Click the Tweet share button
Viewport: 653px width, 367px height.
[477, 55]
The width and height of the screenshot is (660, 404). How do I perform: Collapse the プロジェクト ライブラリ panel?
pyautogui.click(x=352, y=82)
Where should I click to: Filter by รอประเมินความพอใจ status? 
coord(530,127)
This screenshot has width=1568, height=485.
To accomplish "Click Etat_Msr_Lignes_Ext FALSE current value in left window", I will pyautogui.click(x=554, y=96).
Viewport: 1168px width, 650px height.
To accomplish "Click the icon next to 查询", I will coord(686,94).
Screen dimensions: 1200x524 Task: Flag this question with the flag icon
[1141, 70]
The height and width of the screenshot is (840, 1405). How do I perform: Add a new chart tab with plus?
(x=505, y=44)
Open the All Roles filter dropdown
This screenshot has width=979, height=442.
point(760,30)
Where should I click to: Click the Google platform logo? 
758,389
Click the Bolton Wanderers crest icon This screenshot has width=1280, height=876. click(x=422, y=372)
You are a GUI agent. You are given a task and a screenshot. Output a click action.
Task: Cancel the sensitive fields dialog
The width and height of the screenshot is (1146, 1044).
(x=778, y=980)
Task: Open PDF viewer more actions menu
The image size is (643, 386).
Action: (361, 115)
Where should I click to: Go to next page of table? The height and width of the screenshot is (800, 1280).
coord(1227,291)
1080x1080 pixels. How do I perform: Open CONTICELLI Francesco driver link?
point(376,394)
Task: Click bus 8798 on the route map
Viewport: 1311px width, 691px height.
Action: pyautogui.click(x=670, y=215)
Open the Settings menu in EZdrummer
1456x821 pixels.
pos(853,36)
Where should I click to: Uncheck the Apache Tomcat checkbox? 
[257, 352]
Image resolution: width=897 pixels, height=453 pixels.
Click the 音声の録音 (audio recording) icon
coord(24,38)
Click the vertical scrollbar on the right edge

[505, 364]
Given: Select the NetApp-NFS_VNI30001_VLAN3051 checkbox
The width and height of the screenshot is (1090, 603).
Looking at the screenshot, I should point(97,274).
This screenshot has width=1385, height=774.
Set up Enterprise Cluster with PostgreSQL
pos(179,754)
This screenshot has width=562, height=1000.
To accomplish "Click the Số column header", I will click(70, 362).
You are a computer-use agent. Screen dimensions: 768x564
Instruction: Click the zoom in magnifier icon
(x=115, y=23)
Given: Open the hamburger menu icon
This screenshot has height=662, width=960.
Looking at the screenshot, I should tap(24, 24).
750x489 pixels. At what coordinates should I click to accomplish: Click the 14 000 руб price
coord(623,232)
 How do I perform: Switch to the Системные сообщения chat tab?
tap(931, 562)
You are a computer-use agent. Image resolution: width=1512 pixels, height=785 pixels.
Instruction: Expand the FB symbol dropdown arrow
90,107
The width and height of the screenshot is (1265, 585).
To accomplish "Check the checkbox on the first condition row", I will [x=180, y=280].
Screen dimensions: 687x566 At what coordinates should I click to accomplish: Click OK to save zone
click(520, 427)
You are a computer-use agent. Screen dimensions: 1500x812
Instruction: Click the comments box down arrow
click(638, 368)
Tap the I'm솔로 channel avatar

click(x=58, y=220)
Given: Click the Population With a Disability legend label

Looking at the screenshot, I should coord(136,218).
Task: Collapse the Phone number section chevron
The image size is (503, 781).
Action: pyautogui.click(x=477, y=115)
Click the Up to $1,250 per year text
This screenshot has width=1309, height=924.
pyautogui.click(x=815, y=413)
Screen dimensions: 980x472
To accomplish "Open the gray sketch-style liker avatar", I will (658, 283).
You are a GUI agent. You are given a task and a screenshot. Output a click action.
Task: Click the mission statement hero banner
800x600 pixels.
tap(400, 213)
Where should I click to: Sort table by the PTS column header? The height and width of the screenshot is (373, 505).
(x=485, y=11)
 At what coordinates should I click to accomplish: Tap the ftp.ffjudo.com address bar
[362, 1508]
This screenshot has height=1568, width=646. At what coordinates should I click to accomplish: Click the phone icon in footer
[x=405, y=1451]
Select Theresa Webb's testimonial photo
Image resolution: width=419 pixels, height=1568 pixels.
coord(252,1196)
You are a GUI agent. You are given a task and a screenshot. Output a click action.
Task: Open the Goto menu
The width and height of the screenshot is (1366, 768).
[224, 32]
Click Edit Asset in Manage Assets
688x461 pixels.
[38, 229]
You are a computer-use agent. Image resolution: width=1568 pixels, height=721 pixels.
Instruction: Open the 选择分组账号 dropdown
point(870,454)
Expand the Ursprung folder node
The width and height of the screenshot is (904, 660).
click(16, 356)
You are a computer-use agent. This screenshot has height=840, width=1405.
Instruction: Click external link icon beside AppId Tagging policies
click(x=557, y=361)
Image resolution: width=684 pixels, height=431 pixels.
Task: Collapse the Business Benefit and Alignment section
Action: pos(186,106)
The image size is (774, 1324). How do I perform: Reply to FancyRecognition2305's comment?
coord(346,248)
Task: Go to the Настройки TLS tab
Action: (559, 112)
★ ★ ★ ★ ★
Task prompt
What lines above contain "will"? Copy them out.

Output
To accomplish "Click Etat_Msr_Lignes_Ext FALSE current value in left window", I will pyautogui.click(x=554, y=96).
To accomplish "Click the icon next to 查询", I will coord(686,94).
To accomplish "Click the Số column header", I will click(70, 362).
To accomplish "Check the checkbox on the first condition row", I will [x=180, y=280].
To accomplish "Open the gray sketch-style liker avatar", I will (658, 283).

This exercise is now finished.